# Chevy PassLock problem



## Ifish (Aug 22, 2008)

I have a 2004 Chevy Impala and the passlock system works so well (yeah right) that it keeps me from starting my own vehicle. The key turns, lights, radio, windows all work, but the engine won't start - not a click, nothing. I have tried the reset trick, turning the key on and letting it sit for a few minutes, sometime up to 20, then having it start. But I am growing tired of being held hostage in my own garage! :evil: 

Anyone have any similar problems or know of a fix that doesn't involve giving a thousand bucks to the worthless dealer?


----------



## bowhunt3r4l1f3 (Jan 12, 2011)

So is your chip no longer good in your key? That's what it sounds like to me. I would assume you need to get a new coded key.


----------



## Ifish (Aug 22, 2008)

I believe the chip is actually in the ignition cylinder, not the key. I wondered about the chip too, but thought that if the chip were bad it would be bad, period. With the problem being so random and intermittent, I don't think it is. It also happens with both keys.


----------



## bowhunt3r4l1f3 (Jan 12, 2011)

Yeah that is quite lame. Is there some sort of bypass for the passlock system?


----------



## stimmie78 (Dec 8, 2007)

you may need a new ignition switch... it happens..


----------



## twinkielk15 (Jan 17, 2011)

Did this to my sister's car and it worked beautifully. Might also try this page.


----------



## stuckduck (Jan 31, 2008)

stimmie78 said:


> you may need a new ignition switch... it happens..

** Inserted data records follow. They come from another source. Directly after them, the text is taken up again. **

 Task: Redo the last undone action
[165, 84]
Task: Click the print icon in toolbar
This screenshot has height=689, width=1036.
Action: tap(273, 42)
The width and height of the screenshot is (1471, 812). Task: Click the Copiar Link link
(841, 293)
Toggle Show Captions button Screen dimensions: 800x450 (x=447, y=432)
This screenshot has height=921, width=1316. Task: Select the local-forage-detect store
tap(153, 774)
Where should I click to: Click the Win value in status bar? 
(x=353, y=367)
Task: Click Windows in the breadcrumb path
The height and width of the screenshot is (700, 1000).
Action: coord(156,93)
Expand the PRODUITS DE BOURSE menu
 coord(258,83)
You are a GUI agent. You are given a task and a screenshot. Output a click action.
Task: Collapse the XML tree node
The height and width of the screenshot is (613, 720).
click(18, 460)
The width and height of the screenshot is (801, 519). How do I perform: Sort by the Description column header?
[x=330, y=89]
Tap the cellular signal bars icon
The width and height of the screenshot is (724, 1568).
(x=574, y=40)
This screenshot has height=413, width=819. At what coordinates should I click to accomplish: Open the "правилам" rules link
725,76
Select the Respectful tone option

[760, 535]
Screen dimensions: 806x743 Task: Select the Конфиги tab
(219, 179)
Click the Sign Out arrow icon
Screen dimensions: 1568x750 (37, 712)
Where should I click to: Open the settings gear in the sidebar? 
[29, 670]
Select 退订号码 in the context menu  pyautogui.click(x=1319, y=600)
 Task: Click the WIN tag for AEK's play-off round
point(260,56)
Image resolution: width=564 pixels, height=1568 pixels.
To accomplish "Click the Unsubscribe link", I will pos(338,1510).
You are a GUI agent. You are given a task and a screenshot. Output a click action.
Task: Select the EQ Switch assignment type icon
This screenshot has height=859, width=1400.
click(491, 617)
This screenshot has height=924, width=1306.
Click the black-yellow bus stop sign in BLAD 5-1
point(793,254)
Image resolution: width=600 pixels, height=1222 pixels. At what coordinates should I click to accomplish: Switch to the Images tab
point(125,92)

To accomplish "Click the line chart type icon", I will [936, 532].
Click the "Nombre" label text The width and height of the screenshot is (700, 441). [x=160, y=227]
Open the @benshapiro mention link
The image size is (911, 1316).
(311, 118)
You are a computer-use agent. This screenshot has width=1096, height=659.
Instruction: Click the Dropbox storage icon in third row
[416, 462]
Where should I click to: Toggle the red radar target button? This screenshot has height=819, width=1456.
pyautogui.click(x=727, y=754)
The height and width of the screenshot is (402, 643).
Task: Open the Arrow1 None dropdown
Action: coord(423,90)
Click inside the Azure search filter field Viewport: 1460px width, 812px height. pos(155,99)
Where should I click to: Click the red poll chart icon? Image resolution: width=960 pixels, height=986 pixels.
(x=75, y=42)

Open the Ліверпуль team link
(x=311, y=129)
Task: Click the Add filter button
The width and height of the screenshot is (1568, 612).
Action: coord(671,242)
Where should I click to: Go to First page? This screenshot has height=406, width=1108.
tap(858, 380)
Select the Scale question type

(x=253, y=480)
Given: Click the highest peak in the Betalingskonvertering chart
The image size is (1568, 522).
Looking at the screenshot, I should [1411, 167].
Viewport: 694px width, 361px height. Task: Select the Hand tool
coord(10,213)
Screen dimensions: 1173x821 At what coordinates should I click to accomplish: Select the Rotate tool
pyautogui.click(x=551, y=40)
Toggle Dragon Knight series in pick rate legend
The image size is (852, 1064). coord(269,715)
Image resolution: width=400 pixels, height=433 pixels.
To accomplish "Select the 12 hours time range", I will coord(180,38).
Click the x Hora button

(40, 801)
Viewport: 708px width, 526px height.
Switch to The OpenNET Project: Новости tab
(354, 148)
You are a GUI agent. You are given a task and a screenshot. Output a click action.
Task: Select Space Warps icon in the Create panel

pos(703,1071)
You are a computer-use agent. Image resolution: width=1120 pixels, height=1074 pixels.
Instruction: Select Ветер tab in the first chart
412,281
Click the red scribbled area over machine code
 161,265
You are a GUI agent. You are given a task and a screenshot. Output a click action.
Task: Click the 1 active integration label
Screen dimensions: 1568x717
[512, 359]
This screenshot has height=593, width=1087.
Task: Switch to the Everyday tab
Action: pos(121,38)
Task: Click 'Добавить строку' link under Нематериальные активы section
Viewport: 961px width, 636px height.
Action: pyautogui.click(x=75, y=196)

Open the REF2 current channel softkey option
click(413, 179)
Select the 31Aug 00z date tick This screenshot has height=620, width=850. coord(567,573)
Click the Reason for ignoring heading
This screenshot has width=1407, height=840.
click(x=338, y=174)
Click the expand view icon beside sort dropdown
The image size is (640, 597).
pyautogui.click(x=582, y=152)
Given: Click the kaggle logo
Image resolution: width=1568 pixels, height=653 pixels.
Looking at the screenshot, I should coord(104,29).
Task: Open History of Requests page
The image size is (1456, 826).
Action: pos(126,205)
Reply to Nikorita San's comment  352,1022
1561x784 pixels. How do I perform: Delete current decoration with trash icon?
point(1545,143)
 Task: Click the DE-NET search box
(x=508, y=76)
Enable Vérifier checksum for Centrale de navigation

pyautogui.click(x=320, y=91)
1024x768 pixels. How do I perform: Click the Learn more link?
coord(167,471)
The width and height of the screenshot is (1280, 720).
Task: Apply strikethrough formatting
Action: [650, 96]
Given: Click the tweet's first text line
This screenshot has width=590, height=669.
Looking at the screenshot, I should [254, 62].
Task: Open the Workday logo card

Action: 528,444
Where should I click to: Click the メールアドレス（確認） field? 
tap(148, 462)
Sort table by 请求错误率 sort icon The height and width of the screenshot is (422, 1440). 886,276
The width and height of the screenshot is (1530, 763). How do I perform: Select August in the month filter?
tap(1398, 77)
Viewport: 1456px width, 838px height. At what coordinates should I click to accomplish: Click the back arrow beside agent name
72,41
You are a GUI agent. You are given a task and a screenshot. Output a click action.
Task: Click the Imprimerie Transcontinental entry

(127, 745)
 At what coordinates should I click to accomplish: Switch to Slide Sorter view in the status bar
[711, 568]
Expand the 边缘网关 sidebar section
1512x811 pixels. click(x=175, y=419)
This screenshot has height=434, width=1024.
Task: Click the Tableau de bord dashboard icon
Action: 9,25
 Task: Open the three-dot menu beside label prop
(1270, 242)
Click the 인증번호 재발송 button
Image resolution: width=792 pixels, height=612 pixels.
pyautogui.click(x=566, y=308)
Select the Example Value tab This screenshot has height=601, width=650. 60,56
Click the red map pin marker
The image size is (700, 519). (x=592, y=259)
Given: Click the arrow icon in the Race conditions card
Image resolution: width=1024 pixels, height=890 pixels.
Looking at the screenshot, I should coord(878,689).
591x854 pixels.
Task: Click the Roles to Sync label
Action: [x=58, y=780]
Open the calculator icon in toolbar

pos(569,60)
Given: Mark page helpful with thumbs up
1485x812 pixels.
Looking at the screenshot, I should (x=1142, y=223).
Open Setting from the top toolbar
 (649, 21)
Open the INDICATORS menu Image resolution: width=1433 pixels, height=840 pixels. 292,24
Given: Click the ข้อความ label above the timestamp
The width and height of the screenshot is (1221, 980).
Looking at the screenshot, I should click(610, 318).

I think you mean key cylinder... I have replaced a few of them for this problem..


----------



## stimmie78 (Dec 8, 2007)

Yeah... that's what I meant.. It didn't seem right when I typed it.. I was having a brain fart moment..


----------



## Chaser (Sep 28, 2007)

Call a locksmith and ask if they have seen the issue before, and of they have, if a new chipped key solved the problem. Programming new chipped keys isn't cheap, but it will be less than tearing apart the ignition only to find that isn't the issue.


----------



## stuckduck (Jan 31, 2008)

Chaser said:


> Call a locksmith and ask if they have seen the issue before, and of they have, if a new chipped key solved the problem. Programming new chipped keys isn't cheap, but it will be less than tearing apart the ignition only to find that isn't the issue.


04 Impala does not have a "Chip Key" the resistance value is in the key Cylinder. the old system where the key had a chip in it was easy to bypass... this system is a bit more difficult.


----------